As we kick off 2018, while the US-based aggregators make token moves towards the global markets, it is PublishDrive and StreetLib that are leading the way, along with Sweden’s Storytel in the audiobook sector.
The big question now is, where do these three go next?
The problem for the distributors, publishers and authors alike is that the “traditional model” of ebook distribution, whereby we sat back and waited for Amazon and co. to open stores and then delivered our content to a ready-made market, is drawing to a close.
Now it’s time for distributors to forge their own way, blaze new trails, and create new markets where the Big 5 retailers fear to tread.
The global book market is growing rapidly, and the global digital book market has potential way, way, way beyond anything we have seen in the US so far.
Forget the obsessive focus on the old analogue world, not because print is dead, but because paper distribution is expensive, inefficient and can only ever reach a limited market with a limited volume of content. It’s a simple matter of logistics.
Digital has, literally, global reach.
The volume of content potentially available is limited only by how fast content producers can create it.
Reach is limited by two key factors – how much effort is made to make the content available, and how much effort is made to be accessible (payment options being the primary obstacle to buyers where content is available).

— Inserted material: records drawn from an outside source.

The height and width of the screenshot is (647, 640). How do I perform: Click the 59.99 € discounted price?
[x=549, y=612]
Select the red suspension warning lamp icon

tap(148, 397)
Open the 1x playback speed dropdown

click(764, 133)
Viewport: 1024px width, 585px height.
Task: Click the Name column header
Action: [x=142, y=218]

And crucially it’s not a one-way street. As StreetLib, PublishDrive and Bookwire up their game in Latin America, for example, it’s not just about sending our First World western content to Brazil and Argentina, but about bringing Brazilian and Argentine content to the wider world, including the domestic markets we used to assume we had to ourselves.
Just look at how Japan’s Rakuten is pushing into North America, first with Kobo, then OverDrive and now the WalMart Kobo partnership. Just look at how China’s e-commerce titan Tencent is not just investing in the ebook scene in SE Asia but is knocking on our door with its investment in Canada’s Wattpad, while another Chinese giant, JD, has just invested heavily in Vietnam’s biggest ebook outfit.
Just a few examples of how the global digital book market, once considered the sole domain of North American operators, is becoming the playground of not just the European upstarts like StreetLib, PublishDrive and Storytel, but also Far East operators that a few years ago were being taken seriously by very few in the western publishing industry.